EXERCISE: Send back the line that contains "At what coordinates" and all lines following it through the end of the data below, exactly, omitting pictures.

RECORDED DATA below:

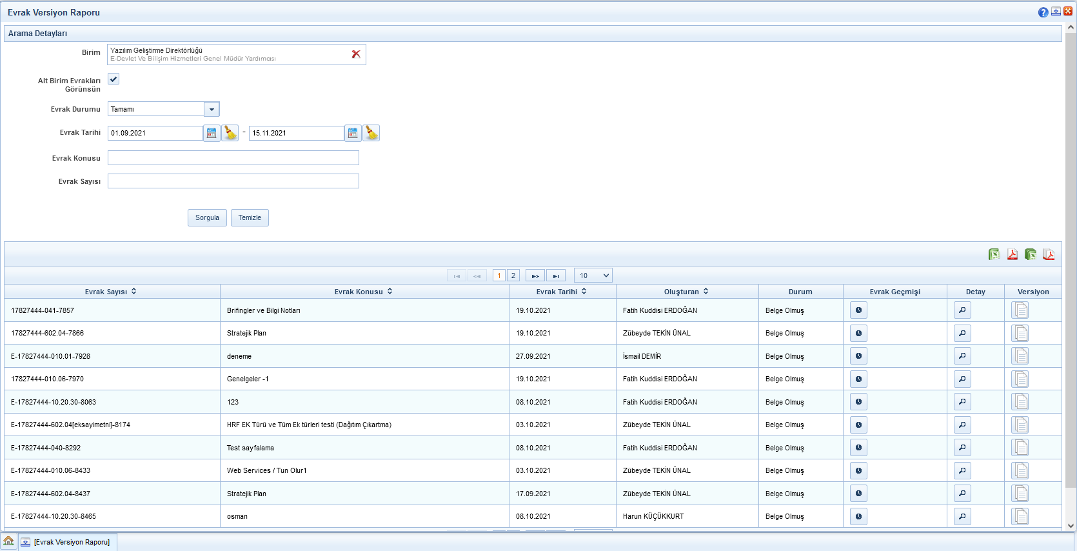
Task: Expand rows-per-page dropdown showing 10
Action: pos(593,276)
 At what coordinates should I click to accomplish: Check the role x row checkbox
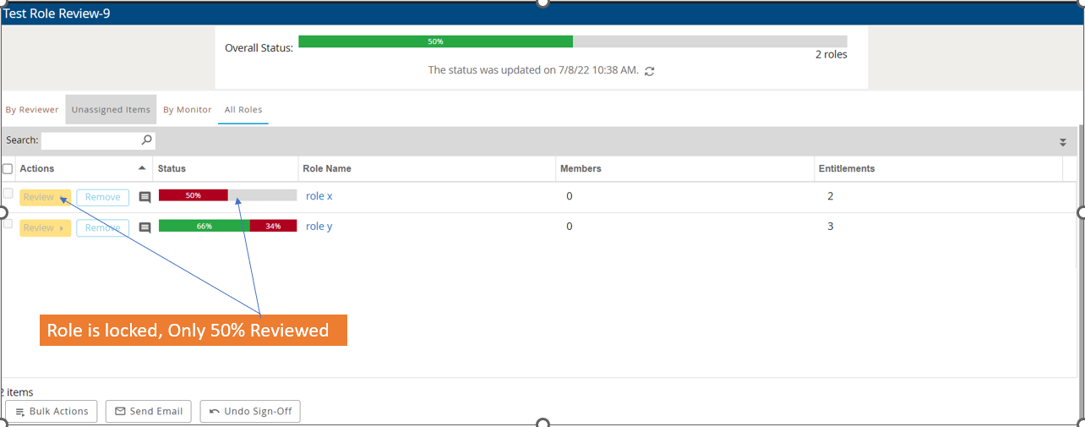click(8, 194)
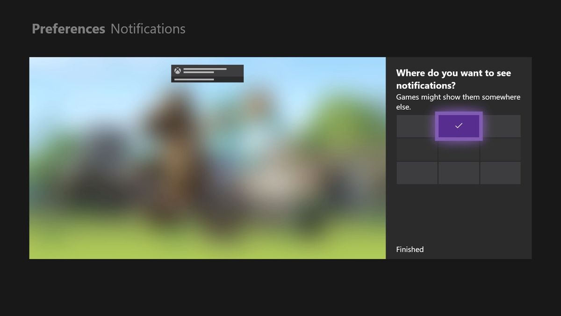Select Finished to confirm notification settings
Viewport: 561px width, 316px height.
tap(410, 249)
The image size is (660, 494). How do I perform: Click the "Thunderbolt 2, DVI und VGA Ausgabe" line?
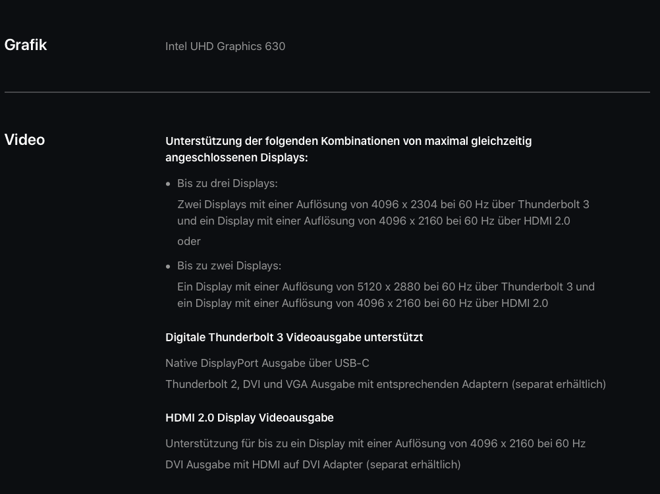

End of RECORDED DATA.

COMPLETED TASK:
 At what coordinates should I click to accomplish: Check the role x row checkbox
click(8, 194)
Select Finished to confirm notification settings
Viewport: 561px width, 316px height.
tap(410, 249)
The image size is (660, 494). How do I perform: Click the "Thunderbolt 2, DVI und VGA Ausgabe" line?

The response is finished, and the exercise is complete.